Monday, May 11, 2020

Weird Revisited: The Hidden Country Setting

A significant number of works of fantasy take place in some sort of lost or hidden realm within the real world: Oz (at times), Neverwhere, Pellucidar, the Savage Land, Fraggle Rock, Hogwarts, and some versions of fairyland are all around here somewhere. This sort of setting doesn't seem to have been often used in fantasy rpgs, at least outside of modern/urban fantasy.

There are probably reasons for this. The Medieval(ish) nature of most fantasy gaming suggests a historical(ish) setting. The scale of most rpg settings would preclude them being tucked away in some corner of Earth. Perhaps there's also a fear with the modern world close by it would be too easy for it to intrude.

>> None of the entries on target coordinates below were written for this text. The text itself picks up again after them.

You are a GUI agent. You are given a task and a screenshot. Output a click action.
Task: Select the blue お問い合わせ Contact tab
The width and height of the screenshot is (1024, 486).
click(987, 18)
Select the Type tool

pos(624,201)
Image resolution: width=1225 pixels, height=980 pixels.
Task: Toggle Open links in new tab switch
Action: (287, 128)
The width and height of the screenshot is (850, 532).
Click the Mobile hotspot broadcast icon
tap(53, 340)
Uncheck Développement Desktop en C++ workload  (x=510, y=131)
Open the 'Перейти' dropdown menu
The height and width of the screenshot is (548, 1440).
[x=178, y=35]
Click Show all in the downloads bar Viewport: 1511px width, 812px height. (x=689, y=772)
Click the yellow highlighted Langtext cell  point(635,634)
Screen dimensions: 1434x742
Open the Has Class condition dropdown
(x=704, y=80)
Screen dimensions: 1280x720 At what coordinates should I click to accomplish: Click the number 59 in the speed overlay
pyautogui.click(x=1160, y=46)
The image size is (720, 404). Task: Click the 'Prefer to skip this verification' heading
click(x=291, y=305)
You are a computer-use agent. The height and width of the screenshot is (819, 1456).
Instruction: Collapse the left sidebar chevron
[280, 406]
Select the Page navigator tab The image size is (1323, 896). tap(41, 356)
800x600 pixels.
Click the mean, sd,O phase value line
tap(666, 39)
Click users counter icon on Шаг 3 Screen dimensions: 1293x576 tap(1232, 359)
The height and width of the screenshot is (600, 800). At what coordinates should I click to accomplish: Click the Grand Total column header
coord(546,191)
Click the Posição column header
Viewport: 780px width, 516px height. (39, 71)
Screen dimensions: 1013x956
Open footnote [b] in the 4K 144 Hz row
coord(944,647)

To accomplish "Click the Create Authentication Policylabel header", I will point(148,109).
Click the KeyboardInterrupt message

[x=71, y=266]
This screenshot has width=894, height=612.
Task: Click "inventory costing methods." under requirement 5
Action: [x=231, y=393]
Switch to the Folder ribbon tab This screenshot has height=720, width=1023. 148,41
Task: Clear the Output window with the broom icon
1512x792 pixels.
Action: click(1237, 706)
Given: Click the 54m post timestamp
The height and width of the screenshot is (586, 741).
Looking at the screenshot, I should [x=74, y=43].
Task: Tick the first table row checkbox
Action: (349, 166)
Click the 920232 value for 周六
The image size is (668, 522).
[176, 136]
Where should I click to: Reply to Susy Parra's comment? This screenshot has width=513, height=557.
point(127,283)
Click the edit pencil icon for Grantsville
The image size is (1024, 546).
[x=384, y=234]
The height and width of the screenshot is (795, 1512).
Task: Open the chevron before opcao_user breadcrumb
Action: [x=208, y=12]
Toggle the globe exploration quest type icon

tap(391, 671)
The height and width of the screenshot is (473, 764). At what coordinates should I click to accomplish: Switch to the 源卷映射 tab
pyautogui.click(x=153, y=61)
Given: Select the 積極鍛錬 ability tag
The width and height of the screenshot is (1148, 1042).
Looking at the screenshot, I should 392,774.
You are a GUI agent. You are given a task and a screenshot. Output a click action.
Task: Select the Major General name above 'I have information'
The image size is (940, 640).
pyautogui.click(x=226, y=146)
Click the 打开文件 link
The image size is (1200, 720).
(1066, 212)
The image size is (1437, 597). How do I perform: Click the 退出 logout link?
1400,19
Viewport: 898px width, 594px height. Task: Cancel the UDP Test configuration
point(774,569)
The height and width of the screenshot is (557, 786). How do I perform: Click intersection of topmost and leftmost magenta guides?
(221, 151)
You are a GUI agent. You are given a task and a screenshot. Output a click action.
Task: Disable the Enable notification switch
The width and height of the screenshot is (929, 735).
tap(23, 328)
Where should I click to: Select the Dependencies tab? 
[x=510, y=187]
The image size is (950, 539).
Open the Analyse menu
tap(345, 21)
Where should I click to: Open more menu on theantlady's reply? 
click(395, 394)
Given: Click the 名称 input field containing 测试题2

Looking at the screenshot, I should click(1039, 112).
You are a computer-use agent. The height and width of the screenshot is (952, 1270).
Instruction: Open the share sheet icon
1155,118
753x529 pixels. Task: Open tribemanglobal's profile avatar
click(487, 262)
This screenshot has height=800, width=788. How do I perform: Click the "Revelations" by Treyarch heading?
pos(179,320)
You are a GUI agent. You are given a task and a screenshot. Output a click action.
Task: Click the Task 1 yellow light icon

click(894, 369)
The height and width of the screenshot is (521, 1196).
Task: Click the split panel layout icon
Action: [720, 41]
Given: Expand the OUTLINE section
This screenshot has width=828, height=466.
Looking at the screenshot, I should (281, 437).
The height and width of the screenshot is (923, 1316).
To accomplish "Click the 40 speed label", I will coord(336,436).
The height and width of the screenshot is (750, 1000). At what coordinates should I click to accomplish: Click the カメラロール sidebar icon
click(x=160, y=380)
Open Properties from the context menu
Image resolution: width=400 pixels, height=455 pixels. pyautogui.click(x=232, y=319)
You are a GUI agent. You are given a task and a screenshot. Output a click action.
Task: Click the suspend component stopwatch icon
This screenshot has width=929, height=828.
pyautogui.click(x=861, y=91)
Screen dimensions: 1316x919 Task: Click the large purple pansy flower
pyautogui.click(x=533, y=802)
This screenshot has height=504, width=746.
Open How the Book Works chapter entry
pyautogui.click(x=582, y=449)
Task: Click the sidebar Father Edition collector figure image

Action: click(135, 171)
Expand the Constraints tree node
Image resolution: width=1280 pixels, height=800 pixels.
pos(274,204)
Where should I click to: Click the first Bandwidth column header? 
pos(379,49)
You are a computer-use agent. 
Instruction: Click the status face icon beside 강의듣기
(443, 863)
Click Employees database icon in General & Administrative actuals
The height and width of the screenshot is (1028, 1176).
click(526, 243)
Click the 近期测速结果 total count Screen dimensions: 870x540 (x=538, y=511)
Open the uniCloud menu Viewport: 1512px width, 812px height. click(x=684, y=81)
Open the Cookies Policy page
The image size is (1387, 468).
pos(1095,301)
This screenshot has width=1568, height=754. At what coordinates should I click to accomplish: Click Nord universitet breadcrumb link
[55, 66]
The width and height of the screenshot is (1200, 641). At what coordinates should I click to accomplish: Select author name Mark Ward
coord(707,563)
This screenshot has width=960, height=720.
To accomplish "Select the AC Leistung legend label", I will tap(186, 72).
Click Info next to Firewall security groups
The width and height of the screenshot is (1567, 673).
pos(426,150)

These seem to me to be only relative contraindications. Most gamers (at least of the old school variety) are comfortable with plenty of science fictional or science fantasy elements that violate the pseudo-historical milieu  The scale may be sort of a problem (though Burroughs never let that stop him in Tarzan's Africa--and a Hollow Earth could have plenty of space) and a smaller scale setting isn't necessarily a bad thing.

This sort of setting opens up some new elements: Lost-like underground bases complete with enigmatic video instructions, modern world epherma as treasure, secret societies working in both "worlds." Pretty interesting stuff, I think, with a lot of potential.


Allandaros said...

Would something like Ars Magica or Mage: Sorcerer's Crusade qualify as wainscot fantasy? Both supposing a supernatural world overlaid onto medieval Europe, but not necessarily *hidden away* as such.

Jason Galterio (Legionair) said...

When Africa wasn't big enough, Tarzan traveled to Pellucidar as well. Which might have been the first example of cross appearances in an established series.

I thought Tarzan also made it to Mars / Barsoom, but that appears to have been done much later by a different writer.

Technically, you could say that Westworld is a type of hidden world. In the real world, but with enough barriers and window dressing to immerse the characters in the trappings of the hidden world.

I remember TORG and RIFTS taking this concept to a crazy level, but I could never really wrap my head around what the basic world was supposed to be.

Trey said...

@Allandaros - I think it would depend on how you ran the campaign. If the characters are generally in their own separate locations (world within a world) and ignoring the wider world, it would be, but not if they're more just a secret society in the normal world.